Today’s guest picture comes from my brother Andrew. He was in East Anglia when he spotted a rare instance of an Evergreeen container ship actually floating.
The house was very quiet when I woke up, and it stayed quiet until Dropscone arrived for coffee and scones. He has just come back from travelling to the far north of Scotland on golfing business, and as he is soon going to the other end of the country to visit his oldest son in Devon, he will have done almost as many miles in two weeks as I have cycled in the last six months. He certainly gets about.
When he had gone, I had a walk round the garden to enjoy the flowers. The sun had come out.
For once, I didn’t hang about wasting time, and it wasn’t long before I found myself in the middle of a cycle ride. This was quite a surprise to me, as it was a vigorously windy day. However, I am not proud and I was on my electric bike so that I could at least make some progress into the face of the brisk breeze without crying. Even with electrical assistance, it was hard work, but at least I could keep a reasonable speed going as I passed a lonely tree in a field at the Bigholms.
I found that I had forgotten to bring my camera with me so I had to rely on my phone for illustrations of the ride.
I had decided to go round the Solwaybank windfarm route, and stopped to look at a fine clump of bistort on the verge opposite a cottage.
The Solwaybank green tunnel looked very inviting . . .
. . . as did buttercup lined roads later on.
In fact, I was enjoying myself so much that I decided to join my two regular routes together and come back from Solwaybank by way of Canonbie.

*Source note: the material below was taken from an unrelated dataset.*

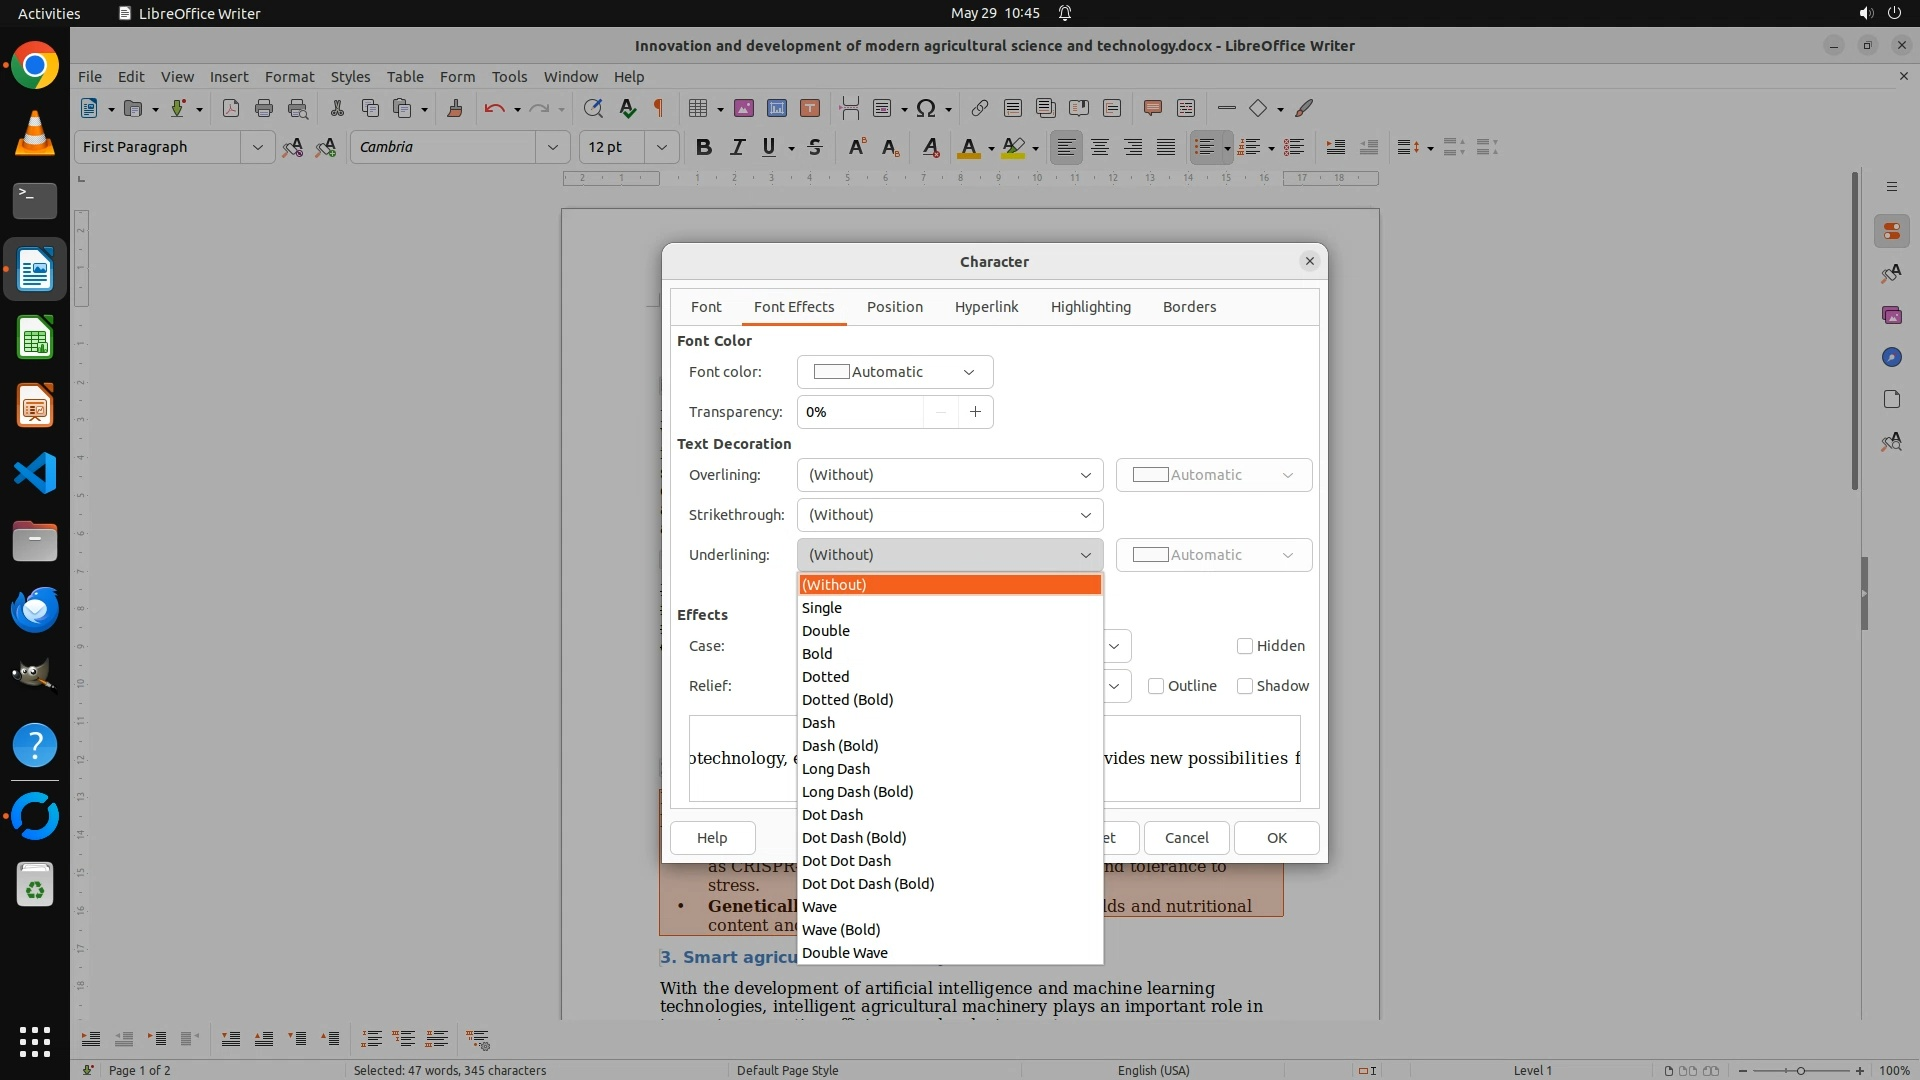The height and width of the screenshot is (1080, 1920).
Task: Click the Strikethrough toolbar icon
Action: click(815, 147)
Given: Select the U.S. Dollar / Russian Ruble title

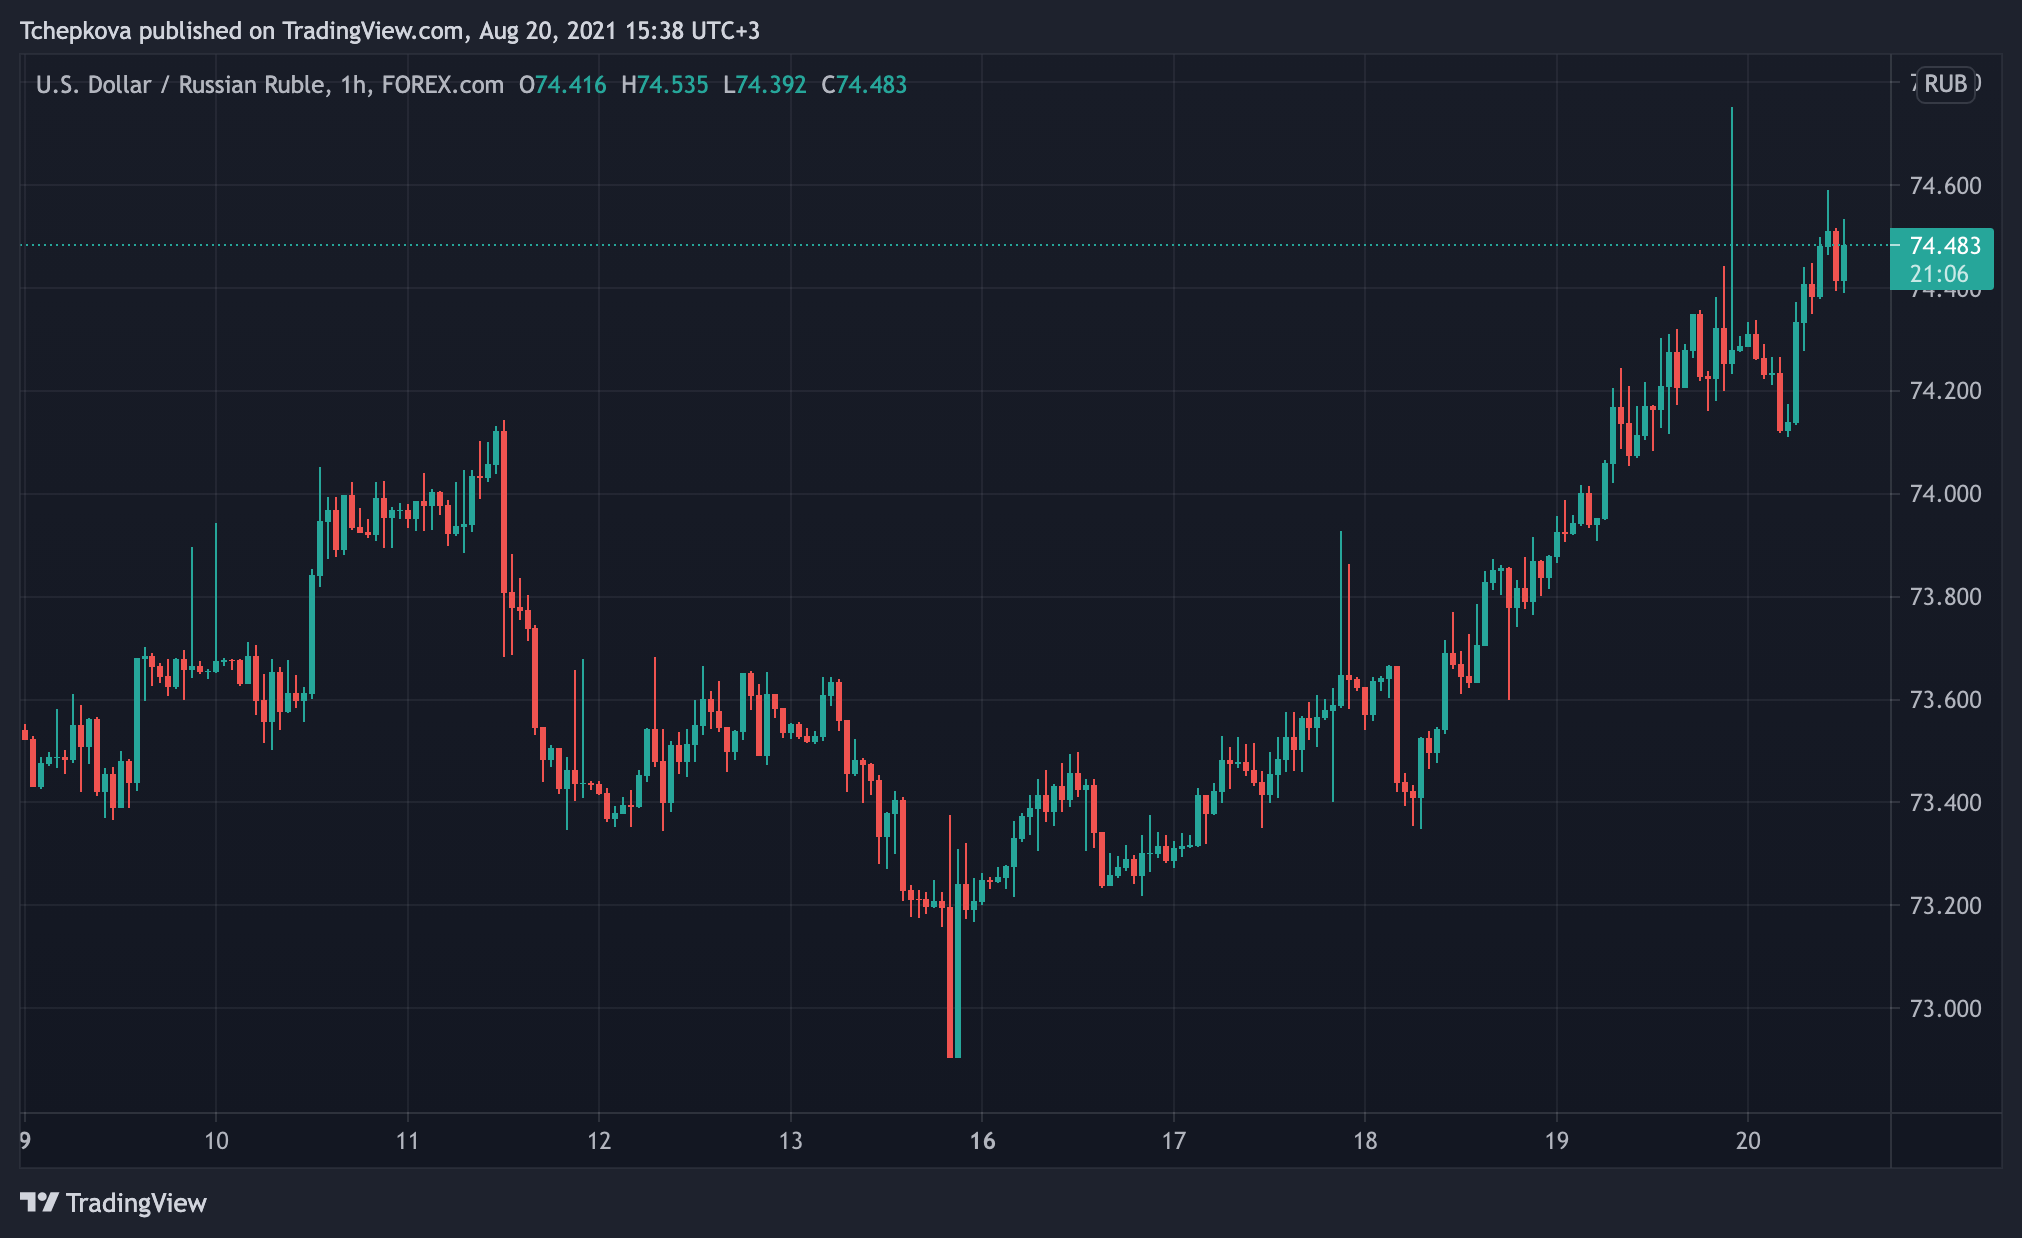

This took me past an impressive display of water dropwort in a ditch . . .
. . . beside the road down to the bottom of the bypass.
My phone took a rather artistic view of the road.
I stopped to enjoy the general greenness of the view from Hollows Bridge . . .
. . . and made a final stop when some lesser stitchwort and bird’s-foot trefoil beside the old road caught my eye.
The stitchwort flowers were tiny, smaller than a fingernail, but they made a fine show with the trefoil.
I had a late lunch when I got home after thirty very satisfying miles.
After lunch I went out for another look round the garden and a lot of frantic tweeting drew my attention to a hungry baby blue tit in the plum tree.
Among a potential clematis, a rose and a developing orange hawkweed, I was particularly pleased to see some very healthy flowers appearing on the bramble that Mrs Tootlepedal is growing against the fence.
Bramble and apple pie beckons.
The spirea behind the greenhouse is doing very well.
Today’s blackbird in attendance was a youngster.
I went in to change out of my cycling clothes and have a shower, and took the opportunity to look out of two windows at a busy feeder.
An adult blue tit looking very much the worse for wear appeared. They can’t eat a whole seed so they trap a seed between their feet and nibble on it. You can see the seed in the picture below.
I had time for one more walk in the garden to see what the bees were up to. The yellow rattle was still working its magic, and philadelphus was a popular destination too . . .
. . . and I could see both red and white tailed bumble bees on the chives.
In the evening, I had an excellent meal of steak and mushrooms to get my strength up, and then my friend Susan arrived and we drove to Carlisle in her car to play with our recorder quartet. It was a most enjoyable session, taken seriously but with enjoyment throughout. We played a varied selection of pieces from J C Bach to Scott Joplin. And there were excellent biscuits afterwards.
The flying away bird of the day is a siskin getting a blast from a fellow siskin to help him on his way.